**Aufgaben**:
**1.** Erkläre in ein bis drei Sätzen, worauf laut der Rezension zu „Für alle Fälle Fitz“ der Erfolg der Fernsehserie beruht.
**2.** Gib aus der Rezension den Abschnitt von „17.11.2006 | 08:53Dr.“ bis einschließlich „von Scotland Yard.“ unverändert aus.

**Bereitgestellter Text**:
· · ·

Für alle Fälle Fitz / 3.Staffel
- Regie:
- Tim Fywell, Jimmy McGovern
- Jahr:
- 1995
- Genre:
- Thriller
- Land:
- Grossbritannien
- Originaltitel:
- Cracker - Season 3
1 Review(s)
17.11.2006 | 08:53Dr. Fitzgerald ist ein Schwein. Ein vom Menschen enttäuschter, ein Gefühle hassender, kluger Alkoholiker. Verzweifelt daran, dass der Mensch sich nicht stets unter Kontrolle hat. Und lebt genau davon. Stößt er auf Schwächen, nimmt er kein Blatt vor die nach Malt stinkende Psychologenschnauze und giert danach, in der erdiskutierten Wunde herumzustochern. Wohl wissend, selbst genug davon zu haben. Er fordert und verweigert selbst: Vertrauen, Verschwiegenheit, Treue, Verantwortung. Er fängt erst da an, wo es weh tut. Sein soziales Leben ist zerrüttet. Die Familie ist eher ein Forschungsobjekt im Umgang mit Ummenschen. Es wird analysiert und verbal getreten, psychologisiert und je nach Bedarf die Moralknute gewedelt. Die ihm nächsten sind zumeist Verdächtige oder Kollegen von Scotland Yard.
Dass ein im weitesten Sinne Bulle so menschlich ist, verwirrt von Anfang an, aber diese Offenheit mit dem Subjekt Fitz macht den Erfolg dieser Fernsehserie aus. Bis hin zur kleinsten Nebenrolle sind sämtliche Personen dieser nun erschienenen dritten Staffel der englischen Psychokrimiserie mit erstklassigen Charakterdarstellern besetzt. Der trottelig anmutende Chef ist liebenswert bemüht, der eigene Sohn ein ganz lieber, die befreundete Psychologie-Professorin hat den Kampf der Deutung und Hilfe schon aufgegeben, ein junger Mittelscheitelbeamter ist eigentlich nur zum Anschnauzen da. Das ist die Figurenebene, welche die Stories unterfüttert und weitertreibt. Folgen die Irgendwie-mal-nicht-mal-doch-Geliebte mit dem roten Schopf, die irgendwie auch in geistige Mitleidenschaft gezogene Ehefrau, Typ Gymnasiallehrerin. Da gibt es den Bullen, den es nur zu hassen gilt - er ist selbst eines der größten Wracks im grauen England. Da sind jene Leute, die auf der nächstliegenden Welle Fitz entgegenschwimmen dürfen. Bleiben noch Dr. Fitzgerald selbst und diejenigen, die anhand von Morden Antworten suchen oder ihrer Wut freien Lauf lassen.

· · ·

**Daten**:

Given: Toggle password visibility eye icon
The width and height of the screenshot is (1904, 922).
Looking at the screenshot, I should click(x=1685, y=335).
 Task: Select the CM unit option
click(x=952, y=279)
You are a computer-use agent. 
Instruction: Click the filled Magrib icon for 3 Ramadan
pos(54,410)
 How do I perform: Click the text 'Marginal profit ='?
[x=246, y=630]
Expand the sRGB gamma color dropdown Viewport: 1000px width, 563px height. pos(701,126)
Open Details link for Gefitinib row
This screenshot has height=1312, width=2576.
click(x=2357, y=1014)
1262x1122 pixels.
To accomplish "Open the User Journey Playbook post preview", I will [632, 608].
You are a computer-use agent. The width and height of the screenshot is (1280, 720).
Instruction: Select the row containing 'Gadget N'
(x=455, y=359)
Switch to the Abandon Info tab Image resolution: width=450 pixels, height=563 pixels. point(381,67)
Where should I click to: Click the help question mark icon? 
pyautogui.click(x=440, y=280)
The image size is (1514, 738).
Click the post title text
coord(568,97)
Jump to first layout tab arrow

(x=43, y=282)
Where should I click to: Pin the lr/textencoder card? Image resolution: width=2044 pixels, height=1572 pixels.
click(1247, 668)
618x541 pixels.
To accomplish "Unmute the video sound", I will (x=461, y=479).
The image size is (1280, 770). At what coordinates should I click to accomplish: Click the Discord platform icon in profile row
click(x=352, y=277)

· · ·

**Antworten je Aufgabe**:
**1.** Laut Rezension beruht der Erfolg der Serie auf der Offenheit im Umgang mit der Figur Fitz. Dass jemand, der im weitesten Sinne ein Bulle ist, so menschlich gezeigt wird, verwirrt zwar von Anfang an, macht aber gerade den Erfolg aus.

**2.**
17.11.2006 | 08:53Dr. Fitzgerald ist ein Schwein. Ein vom Menschen enttäuschter, ein Gefühle hassender, kluger Alkoholiker. Verzweifelt daran, dass der Mensch sich nicht stets unter Kontrolle hat. Und lebt genau davon. Stößt er auf Schwächen, nimmt er kein Blatt vor die nach Malt stinkende Psychologenschnauze und giert danach, in der erdiskutierten Wunde herumzustochern. Wohl wissend, selbst genug davon zu haben. Er fordert und verweigert selbst: Vertrauen, Verschwiegenheit, Treue, Verantwortung. Er fängt erst da an, wo es weh tut. Sein soziales Leben ist zerrüttet. Die Familie ist eher ein Forschungsobjekt im Umgang mit Ummenschen. Es wird analysiert und verbal getreten, psychologisiert und je nach Bedarf die Moralknute gewedelt. Die ihm nächsten sind zumeist Verdächtige oder Kollegen von Scotland Yard.